I believe it was Confucius who said if no one is looking into something, you must. And if everyone is looking into something, you must as well.
Assumption incorrect. I am for anyone attending for any reason, pro or con.
I would expect military enthusiasts to attend. I would want pacifists to as well.
I am against the Brown student’s assumption that people need to be protected in any way from seeing the film. See it. Love it, hate it, write about it, protest it, show a competing film. Add to the dialogue, not shut it down.
That’s why it’s called dialogue.
As Confucius said, to the best of my memory, if everyone is looking into something, you must. And if no one is looking into something, you must.
I was agreeing with you, and assuming Nicholas Asker was the one who was under that impression.
Then my assumption was incorrect regarding your comment.
Yes, I do agree with you. It did seem Mr. Asker was implicitly backing some kind of correction (to his point of view)just not critique.
Assumptions, presumptions, impressions… blogs are tricky.
errata (mine):
Yes, I do agree with you. It did seem Mr. Asker was implicitly backing some kind of correction (to his point of view), not just critique.
When I was at UBC, some antiabortionists had shown up (like they had for many years apparently) and some students wanted to keep them off the campus. My philosophy of math and logic professor at the time (Andrew Irvine) took the opportunity (“teachable moment”) to explain about freedom of speech and freedom of debate. So some students actually did debate. On the other hand, the antiabortionists were told by campus police that they had to stick to the bus loop (city property) or stay non-disruptive, since they were, strictly speaking, transpassing.

[Stored items]
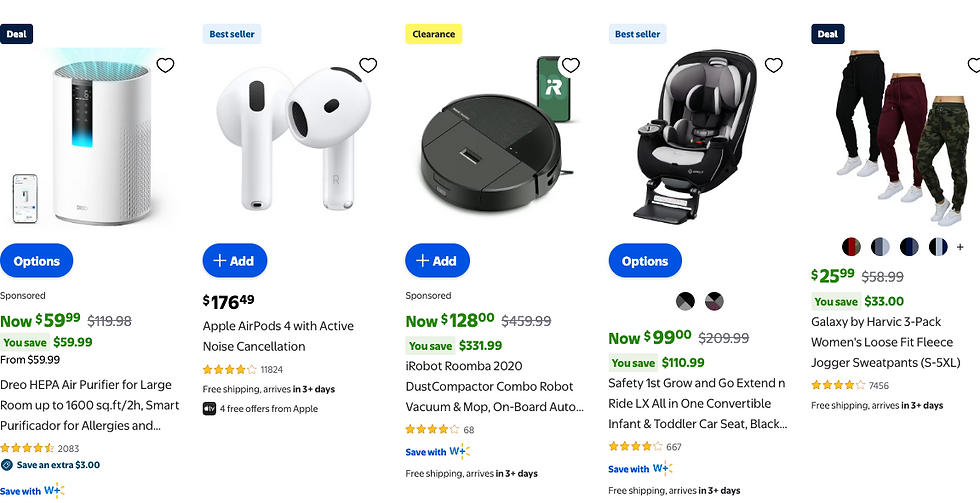View the AirPods product image
The image size is (980, 503).
coord(290,135)
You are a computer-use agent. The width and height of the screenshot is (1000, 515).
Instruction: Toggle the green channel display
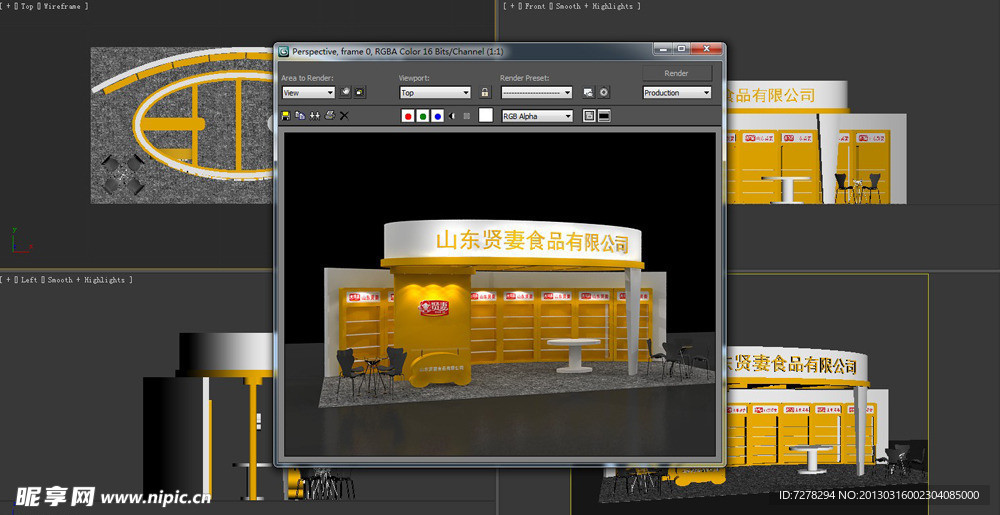[x=423, y=116]
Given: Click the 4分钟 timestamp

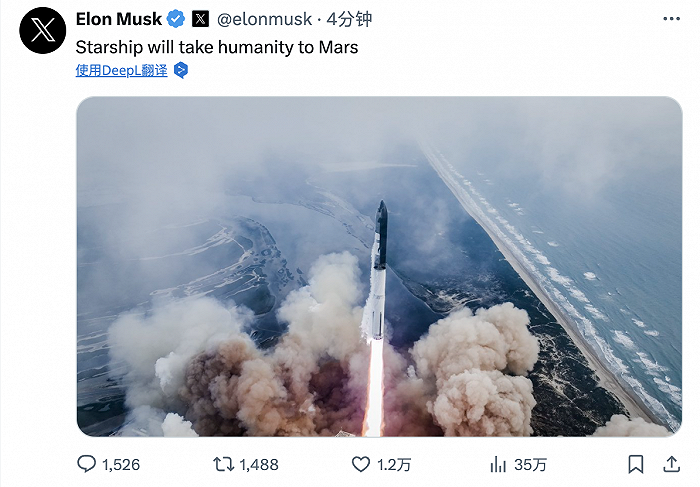Looking at the screenshot, I should coord(349,19).
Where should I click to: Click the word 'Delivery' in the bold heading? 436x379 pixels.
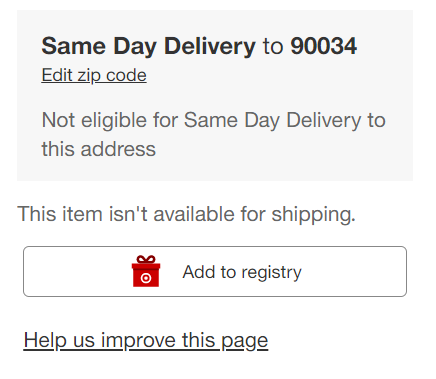(x=210, y=46)
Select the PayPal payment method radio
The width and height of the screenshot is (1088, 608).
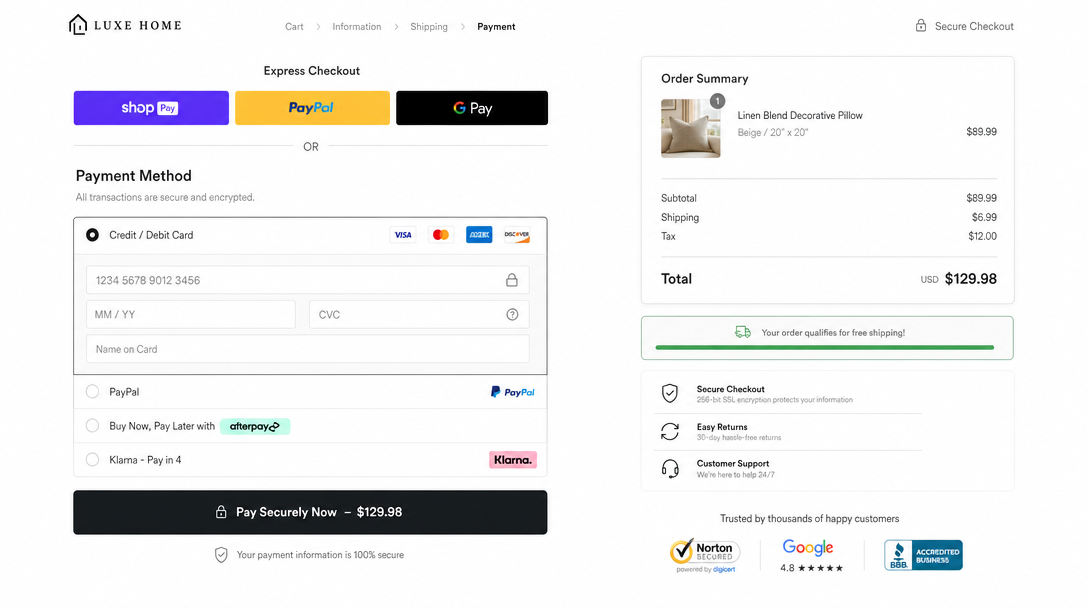click(x=91, y=391)
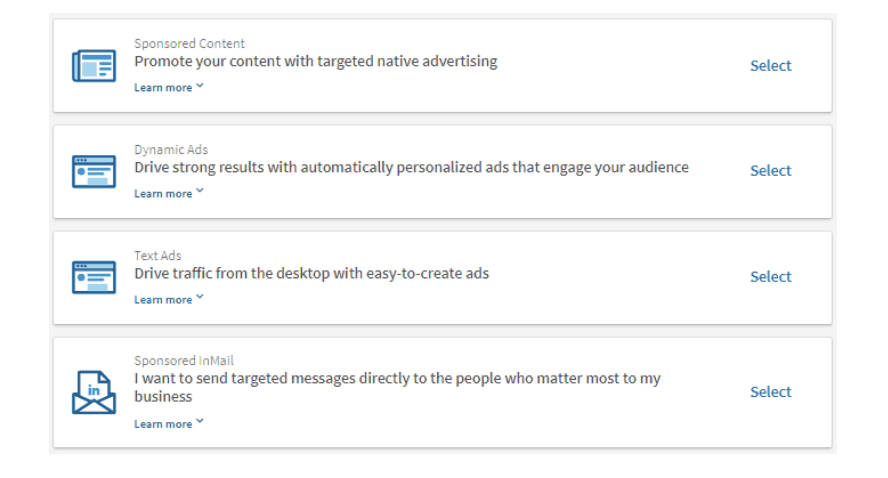
Task: Expand Learn more under Dynamic Ads
Action: (x=169, y=193)
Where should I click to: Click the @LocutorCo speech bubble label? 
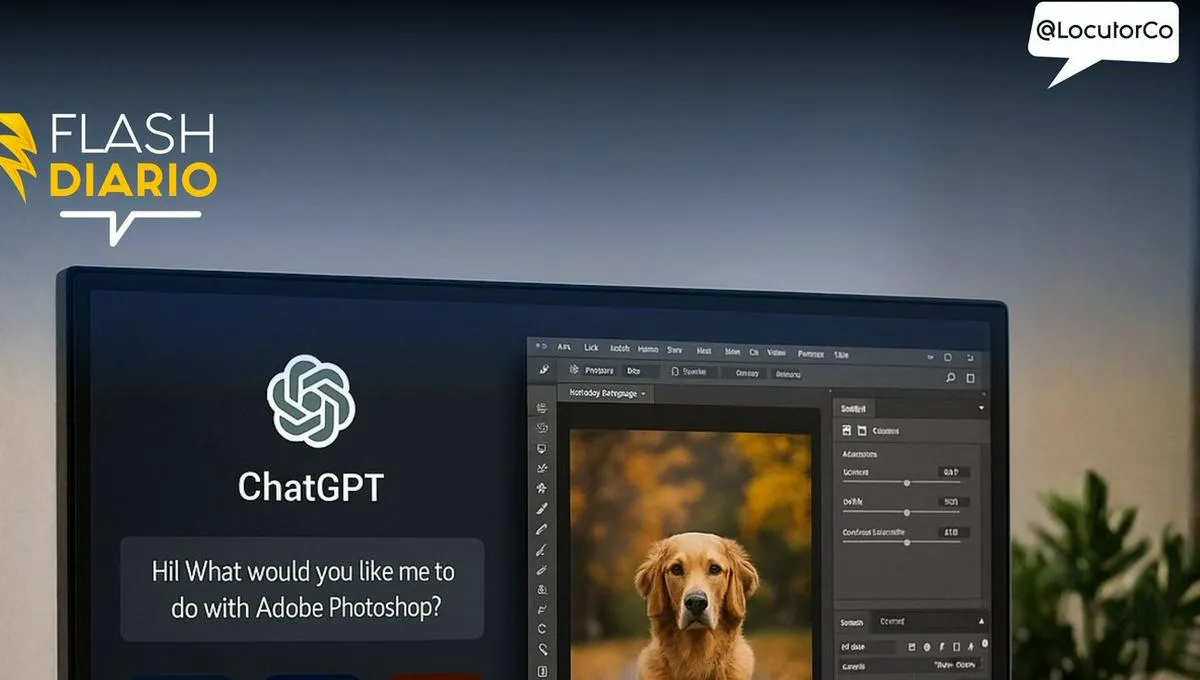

• Work item: For each statement, say whether it agrees with the comment thread, answering yes or no and quoting the words that decide it. 1. The writer wants both military enthusiasts and pacifists to attend. 2. At UBC, campus police let the antiabortionists go anywhere on campus. 3. The writer thinks people should be protected from seeing the film. The data has no connection to the comment thread.

• Exercise result:
1. Yes: "I would expect military enthusiasts to attend. I would want pacifists to as well."
2. No: "the antiabortionists were told by campus police that they had to stick to the bus loop (city property) or stay non-disruptive"
3. No: "I am against the Brown student’s assumption that people need to be protected in any way from seeing the film."